# Problematyczne UEFI.

## nUmer_inaczej

Witam.

Od tygodnia jestem posiadaczem Notebooka HP 250 G2. Sprzęt całkiem przyzwoity -  udało mi się uruchomić wszystkie urządzenia.

Zagościło na nim oczywiście Gentoo. Jednak istnieje pewien problem z którym nigdy wcześniej się nie spotkałem ani też nie słyszałem.

Otóż dysk jest dzielony pod Widnows, Gentoo oraz partycję "wymiany danych". Grub został zainstalowany bez problemu, wszystko działało jak należy do czasu modyfikacji skąpych ustawień Biosu. Po zapisie zmian miast wystartować Grub - uruchamia się (sprawdzałem czy rzeczywiście zapis ma na to wpływ) Windows. Oczywiście gruba bezproblemowo można przywrócić.

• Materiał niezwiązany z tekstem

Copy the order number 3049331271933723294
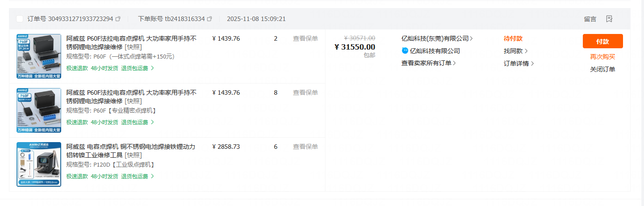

Czy to jest normalne zachowanie, jakaś egzotyka czy po prostu błędy wynikłe z produkcji?

----------

## Robert W.

 *nUmer_inaczej wrote:*   

> Witam.
> 
> Grub został zainstalowany bez problemu, wszystko działało jak należy do czasu modyfikacji skąpych ustawień Biosu. Po zapisie zmian miast wystartować Grub - uruchamia się (sprawdzałem czy rzeczywiście zapis ma na to wpływ) Windows.

 

To i tak dobrze. Wystarczy nie wchodzić do BIOS-u (czy też raczej uefi)

Mi się to działo "samo z siebie".

Odnoszę wrażenie że gentoo nie jest za bardzo dostosowane do współczesnego sprzętu.  :Smile: 

----------

## sebas86

@Robert, czemu nie jest?

@nUmer_inacze, co zmieniałeś?

----------

## nUmer_inaczej

sebas86, wiesz - ogólnie samo zapisanie biosu powoduje nadpisanie gruba u mnie, a ponieważ tam jest tak skąpa konfiguracja to wystarczy zrobić to raz i działą. Ale przyznam się, że kupując laptopa sugerowałem się niską dość ceną, nie kompatybilnością. 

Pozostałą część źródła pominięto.